Pruett and Stewart welcomed a son, Dominic James Stewart, on November 16, 2024.

She is not related to former stock car racing, open-wheel racing and sports car racing driver Scott Pruett.

==Career results==

===Highlights===

- Claimed the NHRA SAMTech Factory Stock Showdown championship in 2019, DSR's first series championship in their first year in the class.
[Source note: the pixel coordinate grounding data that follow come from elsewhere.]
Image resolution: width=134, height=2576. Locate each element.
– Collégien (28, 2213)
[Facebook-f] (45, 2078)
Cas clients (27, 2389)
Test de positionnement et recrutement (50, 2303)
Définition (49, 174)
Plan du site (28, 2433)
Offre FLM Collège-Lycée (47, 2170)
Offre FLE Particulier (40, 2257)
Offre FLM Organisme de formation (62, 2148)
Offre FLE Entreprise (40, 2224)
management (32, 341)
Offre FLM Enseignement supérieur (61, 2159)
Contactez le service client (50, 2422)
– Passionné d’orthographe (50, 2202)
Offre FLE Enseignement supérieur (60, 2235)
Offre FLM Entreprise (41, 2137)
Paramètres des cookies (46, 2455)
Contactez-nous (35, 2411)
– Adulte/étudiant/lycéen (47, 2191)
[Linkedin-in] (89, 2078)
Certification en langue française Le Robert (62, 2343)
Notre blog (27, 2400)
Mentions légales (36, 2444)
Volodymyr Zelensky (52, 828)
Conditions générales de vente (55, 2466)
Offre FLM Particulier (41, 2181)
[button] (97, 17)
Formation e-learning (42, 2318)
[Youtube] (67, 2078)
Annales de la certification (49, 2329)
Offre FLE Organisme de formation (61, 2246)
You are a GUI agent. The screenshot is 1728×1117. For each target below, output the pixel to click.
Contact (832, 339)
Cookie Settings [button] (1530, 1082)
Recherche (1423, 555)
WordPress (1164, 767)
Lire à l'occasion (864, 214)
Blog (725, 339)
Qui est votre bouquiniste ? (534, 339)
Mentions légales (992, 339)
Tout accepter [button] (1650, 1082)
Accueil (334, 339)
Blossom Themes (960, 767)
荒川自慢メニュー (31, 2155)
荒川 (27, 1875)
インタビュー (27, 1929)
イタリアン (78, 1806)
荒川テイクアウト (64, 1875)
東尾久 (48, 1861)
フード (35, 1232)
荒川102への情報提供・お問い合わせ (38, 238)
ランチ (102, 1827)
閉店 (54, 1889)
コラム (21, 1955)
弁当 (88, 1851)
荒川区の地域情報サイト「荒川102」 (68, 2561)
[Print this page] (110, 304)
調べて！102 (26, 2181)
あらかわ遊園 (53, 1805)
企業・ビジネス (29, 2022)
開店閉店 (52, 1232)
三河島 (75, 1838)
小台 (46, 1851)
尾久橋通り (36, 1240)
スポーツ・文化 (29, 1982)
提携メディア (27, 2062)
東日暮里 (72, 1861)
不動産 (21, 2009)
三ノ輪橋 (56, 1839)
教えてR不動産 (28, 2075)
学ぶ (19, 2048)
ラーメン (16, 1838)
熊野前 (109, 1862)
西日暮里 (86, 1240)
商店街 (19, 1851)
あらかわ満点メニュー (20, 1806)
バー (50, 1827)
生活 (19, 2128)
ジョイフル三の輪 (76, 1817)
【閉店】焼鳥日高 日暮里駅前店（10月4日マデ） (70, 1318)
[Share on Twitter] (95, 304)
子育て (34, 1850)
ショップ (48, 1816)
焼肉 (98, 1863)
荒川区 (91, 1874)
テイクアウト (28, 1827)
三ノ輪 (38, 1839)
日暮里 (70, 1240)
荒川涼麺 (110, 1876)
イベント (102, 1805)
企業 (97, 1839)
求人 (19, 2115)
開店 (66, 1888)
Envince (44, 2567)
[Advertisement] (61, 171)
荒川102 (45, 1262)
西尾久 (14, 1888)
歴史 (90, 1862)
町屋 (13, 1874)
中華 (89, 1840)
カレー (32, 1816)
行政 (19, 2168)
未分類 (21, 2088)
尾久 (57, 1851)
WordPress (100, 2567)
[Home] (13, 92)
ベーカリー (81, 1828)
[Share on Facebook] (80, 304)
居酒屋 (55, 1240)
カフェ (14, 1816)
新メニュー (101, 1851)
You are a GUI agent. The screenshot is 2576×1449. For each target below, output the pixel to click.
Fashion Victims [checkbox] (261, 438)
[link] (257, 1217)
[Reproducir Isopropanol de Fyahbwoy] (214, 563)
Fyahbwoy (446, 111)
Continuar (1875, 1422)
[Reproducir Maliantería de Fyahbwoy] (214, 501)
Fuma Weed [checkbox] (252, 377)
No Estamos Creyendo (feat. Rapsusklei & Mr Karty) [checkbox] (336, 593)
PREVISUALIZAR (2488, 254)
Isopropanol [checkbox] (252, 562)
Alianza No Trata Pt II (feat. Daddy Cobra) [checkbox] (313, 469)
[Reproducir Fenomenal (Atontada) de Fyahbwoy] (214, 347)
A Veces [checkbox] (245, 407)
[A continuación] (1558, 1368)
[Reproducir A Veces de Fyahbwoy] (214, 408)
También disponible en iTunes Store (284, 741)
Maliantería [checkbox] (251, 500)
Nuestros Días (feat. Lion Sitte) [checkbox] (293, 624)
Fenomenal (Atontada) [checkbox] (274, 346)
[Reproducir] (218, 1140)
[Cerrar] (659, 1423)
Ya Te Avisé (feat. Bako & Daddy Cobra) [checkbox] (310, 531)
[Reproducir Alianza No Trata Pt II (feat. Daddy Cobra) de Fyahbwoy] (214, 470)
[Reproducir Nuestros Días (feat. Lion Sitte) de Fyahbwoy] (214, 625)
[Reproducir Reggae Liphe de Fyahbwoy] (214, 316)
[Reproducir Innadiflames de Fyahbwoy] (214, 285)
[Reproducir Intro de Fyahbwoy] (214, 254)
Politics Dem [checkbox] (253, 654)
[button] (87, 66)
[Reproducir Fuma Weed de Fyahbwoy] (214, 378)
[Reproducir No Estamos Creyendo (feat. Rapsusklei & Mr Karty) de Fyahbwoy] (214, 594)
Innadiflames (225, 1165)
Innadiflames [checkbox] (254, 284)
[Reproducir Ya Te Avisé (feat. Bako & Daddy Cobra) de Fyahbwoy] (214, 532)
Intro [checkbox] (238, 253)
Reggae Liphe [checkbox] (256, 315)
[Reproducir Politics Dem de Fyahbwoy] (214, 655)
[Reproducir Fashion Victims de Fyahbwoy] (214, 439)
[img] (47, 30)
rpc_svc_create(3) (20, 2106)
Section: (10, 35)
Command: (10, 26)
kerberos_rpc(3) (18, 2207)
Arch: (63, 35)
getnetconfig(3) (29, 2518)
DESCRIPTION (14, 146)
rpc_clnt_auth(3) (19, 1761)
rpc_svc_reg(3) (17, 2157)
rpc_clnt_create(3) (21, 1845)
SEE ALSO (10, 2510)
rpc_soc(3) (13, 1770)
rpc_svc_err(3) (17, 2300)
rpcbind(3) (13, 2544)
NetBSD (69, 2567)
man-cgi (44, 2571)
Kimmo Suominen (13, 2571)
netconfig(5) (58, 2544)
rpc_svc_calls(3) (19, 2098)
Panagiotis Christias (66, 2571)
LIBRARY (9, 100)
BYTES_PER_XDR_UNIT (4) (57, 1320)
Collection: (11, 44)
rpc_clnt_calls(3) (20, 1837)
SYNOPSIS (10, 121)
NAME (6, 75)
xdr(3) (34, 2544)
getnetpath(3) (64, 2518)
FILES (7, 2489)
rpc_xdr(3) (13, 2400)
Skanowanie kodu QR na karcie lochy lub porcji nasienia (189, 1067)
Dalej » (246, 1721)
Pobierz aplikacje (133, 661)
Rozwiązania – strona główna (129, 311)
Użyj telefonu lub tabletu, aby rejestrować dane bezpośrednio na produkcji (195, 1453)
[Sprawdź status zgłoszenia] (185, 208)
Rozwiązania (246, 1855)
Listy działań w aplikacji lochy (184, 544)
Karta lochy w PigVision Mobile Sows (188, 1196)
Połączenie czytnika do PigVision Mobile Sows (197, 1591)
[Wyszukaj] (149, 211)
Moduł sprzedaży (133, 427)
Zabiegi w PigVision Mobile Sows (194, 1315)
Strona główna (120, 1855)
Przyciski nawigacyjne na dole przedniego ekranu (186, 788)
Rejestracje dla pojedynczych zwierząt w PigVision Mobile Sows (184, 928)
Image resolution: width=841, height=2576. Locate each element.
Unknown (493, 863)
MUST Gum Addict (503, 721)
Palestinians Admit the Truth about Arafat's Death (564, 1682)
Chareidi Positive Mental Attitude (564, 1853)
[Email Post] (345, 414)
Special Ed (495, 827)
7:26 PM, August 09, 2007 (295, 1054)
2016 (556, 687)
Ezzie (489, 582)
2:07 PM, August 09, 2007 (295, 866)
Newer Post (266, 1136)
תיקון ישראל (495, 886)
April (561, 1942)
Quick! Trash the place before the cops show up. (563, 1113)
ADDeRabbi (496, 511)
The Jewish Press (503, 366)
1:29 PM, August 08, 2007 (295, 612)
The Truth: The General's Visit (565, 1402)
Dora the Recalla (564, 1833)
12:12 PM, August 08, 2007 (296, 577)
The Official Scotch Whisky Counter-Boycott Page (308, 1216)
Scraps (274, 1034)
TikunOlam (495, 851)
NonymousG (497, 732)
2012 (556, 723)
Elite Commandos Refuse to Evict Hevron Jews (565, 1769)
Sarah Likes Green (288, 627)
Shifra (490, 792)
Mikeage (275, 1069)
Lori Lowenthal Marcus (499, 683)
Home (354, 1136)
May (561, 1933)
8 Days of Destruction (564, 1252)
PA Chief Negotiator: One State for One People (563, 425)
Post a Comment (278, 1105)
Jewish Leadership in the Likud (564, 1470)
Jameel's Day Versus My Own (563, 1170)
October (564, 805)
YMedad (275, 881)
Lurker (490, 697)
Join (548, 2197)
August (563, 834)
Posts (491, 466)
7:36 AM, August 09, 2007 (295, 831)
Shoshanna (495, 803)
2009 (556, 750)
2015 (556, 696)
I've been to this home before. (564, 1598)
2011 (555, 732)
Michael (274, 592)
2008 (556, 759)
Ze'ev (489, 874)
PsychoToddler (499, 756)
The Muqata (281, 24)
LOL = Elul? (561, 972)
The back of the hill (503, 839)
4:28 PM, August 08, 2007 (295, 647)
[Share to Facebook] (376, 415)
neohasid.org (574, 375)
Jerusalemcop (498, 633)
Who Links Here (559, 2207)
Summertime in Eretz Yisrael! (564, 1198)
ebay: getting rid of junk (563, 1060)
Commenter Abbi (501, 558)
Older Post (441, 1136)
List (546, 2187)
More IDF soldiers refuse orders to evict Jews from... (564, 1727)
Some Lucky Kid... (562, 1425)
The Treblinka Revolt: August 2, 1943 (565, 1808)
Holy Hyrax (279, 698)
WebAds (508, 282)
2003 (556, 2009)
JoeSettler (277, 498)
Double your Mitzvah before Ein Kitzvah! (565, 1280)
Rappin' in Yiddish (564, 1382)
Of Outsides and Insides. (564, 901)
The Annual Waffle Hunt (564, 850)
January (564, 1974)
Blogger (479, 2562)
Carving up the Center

Pruett is also the only female champion in the short history of the class.
- Pruett also won the 2010 Nostalgia Funny Car title in the NHRA Hot Rod Heritage Series
- Has earned 14 total event wins (11 in Top Fuel, 3 in Pro Modified)
- Has a career best E.T. of 3.631 seconds, and a best speed of 334.15 miles per hour

===Season results===

- Top Fuel

- 2013: 15th (no wins)
- 2014: 14th (no wins)
- 2015: 14th (no wins)
- 2016: 7th (1 win at Chandler).
- 2017: 5th (4 wins at the Winternationals, Chandler, Houston and Brainerd).
- 2018: 4th (2 wins at Atlanta and Denver).
- 2019: 4th (1 win at Brainerd).
- 2020: 4th (no wins)
- 2021: 7th (1 win at the Winternationals)
- 2022: 11th (1 win at Denver).
- 2023: 3rd (2 wins at Norwalk and Texas).